Quien insiste en sostener una versión incoherente no está defendiendo una verdad alternativa, está revelando su desprecio por la inteligencia ajena. Está diciendo, sin decirlo, que cree que el otro no es capaz de unir los puntos, de notar las incongruencias, de percibir las fisuras, en otras palabras es un totnto util facil de manipular. Y ahí es donde la mentira deja de ser un simple acto de evasión para convertirse en una forma de irrespeto. Porque no solo se oculta algo, se intenta manipular la percepción del otro con una torpeza que roza la arrogancia.

Cuando la mentira ocurre dentro de una relación de pareja, el impacto es aún más profundo, porque no se rompe solo un hecho, se quiebra un acuerdo implícito de confianza. El engaño no se limita al acto en sí, sino a la cadena de falsedades que lo sostienen después: explicaciones que no encajan, tiempos que no coinciden, actitudes que cambian sin razón aparente. Y en ese intento por encubrir lo evidente, lo que realmente se revela no es solo la traición, sino la falta de respeto hacia quien comparte la vida contigo.

Peor aún es cuando, descubierto el engaño, se insiste en negar lo innegable o se construyen versiones torpes para evitar asumir la responsabilidad. En ese punto, el daño deja de ser solo emocional y se convierte en una afrenta directa a la inteligencia del otro. Porque no basta con haber fallado; se intenta además convencer al otro de que no es capaz de ver la realidad. Y eso no es amor, no es error, no es debilidad: es una forma de menosprecio que termina erosionando cualquier posibilidad de reconstrucción.
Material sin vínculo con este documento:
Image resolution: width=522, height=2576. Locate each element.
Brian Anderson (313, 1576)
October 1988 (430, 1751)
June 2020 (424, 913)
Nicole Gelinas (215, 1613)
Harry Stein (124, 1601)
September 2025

La intuición, esa herramienta silenciosa que se alimenta de experiencias, matices y pequeñas señales, no se deja engañar fácilmente. Percibe lo que no encaja, lo que se siente forzado, lo que no fluye con naturalidad. Y cuando alguien intenta imponer una narrativa que no resiste el más mínimo análisis, lo único que logra es evidenciar su propia falta de coherencia. No hay estrategia posible que pueda sostenerse cuando los cimientos están mal puestos.

Enfrentar un error requiere valentía. Inventar una historia débil para ocultarlo requiere desdén. Y entre ambas cosas hay una diferencia abismal. La primera construye respeto; la segunda lo destruye. La mentira no se cae solo por ser mentira, se cae porque está mal hecha. Y en su caída arrastra consigo la credibilidad de quien la pronuncia.

Cuando alguien insiste en sostener lo absurdo, en aferrarse a una historia que carece de toda lógica, no está haciendo otra cosa que mostrar lo que realmente piensa de ti. Porque esa insistencia revela una certeza: la de que eres incapaz de ver lo evidente. Y eso no es solo una mentira, es una subestimación. Es decirte, sin palabras, que eres fácil de engañar, que tu percepción no vale, que tu capacidad de entender es tan endeble que cualquier relato, por más endeble que sea, te servirá.

Por eso, si se ha cometido un error, lo único digno es enfrentarlo. Pero no se inventen historias mal armadas, porque hay algo que no se negocia: la intuición. Y la intuición no se engaña. Menos la mía. Da arrechera que te subestimen. 

No hay mayor ofensa que asumir que alguien no verá lo evidente. Y no hay mayor error que creer que la inteligencia del otro es un obstáculo fácil de sortear. La verdad puede ser incómoda, pero siempre será más digna que cualquier intento mediocre de ocultarla.


Y eso, al final, ya no es tu carga. 

 Nos vemos en el espejo, donde las mentiras nos atormentan.
 Los quiero hasta el infinito y más allá. Se les quiere que jode, y sobre todo de gratis.